During model training (LSTM, LM) I compute ppl on a batch per few batch and noticed that ppl computation is taking lot of time. I disabled ppl computation on training batch and only compute the ppl on the dev data after each epoch. I am seeing that now dev ppl computation which used to take less then 10 mins is taking 40 mins.

  • With ppl computation per few batch + ppl computation on dev was taking 1 hour for a epoch. Dev data computation was taking 10 mins.
  • Now with only ppl computation on dev and one epoch takes more or less same time (1 hour). Here dev data computation takes 40 mins.

I was expecting this to reduce training time. By disabling ppl computation per few batch the epoch completes much faster but time is spent on dev data computation. I am not able to understand why it takes exactly the same time. Does mxnet does some lazy evaluation? Please help me to understand.

Is this related to https://github.com/apache/incubator-mxnet/issues/9571. I call mxnet.metric.Perplexity.get() to compute and get the ppl.

Hi, how did you know ppl computation is taking a lot of time? MXNet calls are asynchronous. You can run mxnet profiler https://github.com/apache/incubator-mxnet/blob/master/docs/faq/perf.md#profiler to figure out the time spent on each operator

Thanks for the reply eric.

Earlier I was assuming that the ppl computation was taking time. But it turns out to be model update. Following is my observation.

batch1 -> run forward backward -> step
batch2 -> run forward backward -> step
batch100 -> run forward backward -> step -> evaluation metric is run (mx.metric.perpleixty) only on this batch

For each batch we do


If I call evaluation (in my case mx.metric.perplexity) on batch100 data (only on batch100 data, evaluation not run on other batches) after step (NOTE : In this case, data is already read, forward and backward is already computed, step is run which calls reduce grad and update), I am seeing that
significant time is spent before the first mx.metric.perpleixty.update() is called. My guess here is that, mxnet does lazy evaluation (not sure just a guess) and updates the parameter (or some other task) only if it is needed (i.e when it is called/accessed).

Instead of batch100 only, if I run the evaluation first on batch95 data first and then run evaluation on batch100, then time spent while running evaluation metric for batch95 is very high and evaluation metric run on batch100 only data is less. It takes less time for batch100 in this case as only 5 batches of data are run and model has to update (if the hypothesis on lazy evaluation is true) few parameters compared to evaluation on batch95 (as it has to update parameters for 95 batches of data).

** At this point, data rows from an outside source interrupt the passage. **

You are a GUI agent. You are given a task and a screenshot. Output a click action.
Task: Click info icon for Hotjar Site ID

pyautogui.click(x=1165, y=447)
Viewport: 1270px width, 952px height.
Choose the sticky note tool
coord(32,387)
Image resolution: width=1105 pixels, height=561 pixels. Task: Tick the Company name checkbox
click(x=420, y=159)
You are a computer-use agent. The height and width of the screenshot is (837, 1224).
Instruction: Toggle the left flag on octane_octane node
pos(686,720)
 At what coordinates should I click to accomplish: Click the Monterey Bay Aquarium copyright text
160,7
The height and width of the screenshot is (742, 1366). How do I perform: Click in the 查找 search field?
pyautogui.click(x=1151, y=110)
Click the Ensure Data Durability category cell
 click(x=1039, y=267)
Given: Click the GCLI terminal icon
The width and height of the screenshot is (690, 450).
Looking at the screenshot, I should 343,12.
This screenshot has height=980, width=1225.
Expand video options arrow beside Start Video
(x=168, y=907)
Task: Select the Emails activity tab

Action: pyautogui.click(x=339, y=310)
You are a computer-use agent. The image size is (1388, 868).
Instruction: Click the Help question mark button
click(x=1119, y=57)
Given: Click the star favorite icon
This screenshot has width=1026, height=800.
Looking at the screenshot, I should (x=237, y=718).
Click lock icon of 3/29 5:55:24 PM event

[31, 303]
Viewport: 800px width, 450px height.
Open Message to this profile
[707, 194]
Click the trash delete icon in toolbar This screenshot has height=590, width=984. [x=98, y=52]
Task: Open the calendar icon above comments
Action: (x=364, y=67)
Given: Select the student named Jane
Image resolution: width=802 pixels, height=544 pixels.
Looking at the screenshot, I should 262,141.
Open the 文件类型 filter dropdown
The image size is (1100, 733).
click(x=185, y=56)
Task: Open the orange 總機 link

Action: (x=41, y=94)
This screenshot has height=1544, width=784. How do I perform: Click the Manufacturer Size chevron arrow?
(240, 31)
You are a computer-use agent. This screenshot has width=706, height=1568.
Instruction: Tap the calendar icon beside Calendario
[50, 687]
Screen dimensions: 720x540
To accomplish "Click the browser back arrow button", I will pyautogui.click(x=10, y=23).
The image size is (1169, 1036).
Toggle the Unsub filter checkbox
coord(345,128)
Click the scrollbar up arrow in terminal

This is my guess from the experimental observation. Let me know if this is incorrect and some other behavior of mxnet is responsible for this.

I am yet to get the profiling results. It dumps too many data (close to 50 GB only for few batches). I am trying to see how to get the evaluation only profiling result. That might help to understand better.

In your training loop, do you ever call asnumpy()? That forces synchronization. If you only have the following code:

for batch in data_iter:
    with autograd.record():
        loss = net(batch)   
print('Reached here but not completed')
print(loss.asnumpy()) // this being printed means computation for loss is done

Reaching the print statement doesn’t mean all the forward/backward computations are completed.

In the perplexity metric, however, it calls .asnumpy() on the forward outputs, and forces synchronization. If you call mx.nd.waitall() or loss.asnumpy() before you update the metric, do you observe anything different?

With mx.nd.waitall() and loss.asnumpy() before metric update didn’t change the speed. The speed remains the same. To summarize

  • Parameters are not immediately updated. They are updated when we need it. To force synchronization we can use mx.nd.waitall() [as per wiki this to be used for benchmarking] or call loss function. I believe Module already does that.

I noticed increase in speed when I disabled metric computation per few batch and was thinking that metric computation is slowing down the training. However, it was because by disabling the metric computation I was delaying the synchronization. When after many batches I called metric it forced synchronization and overall speed was more or less the same.

I now have to look into the implementation to increase the speed.

Thanks eric for the help. Now I have better understanding of the issue.

I have encountered the same problem, can you tell me your implementation?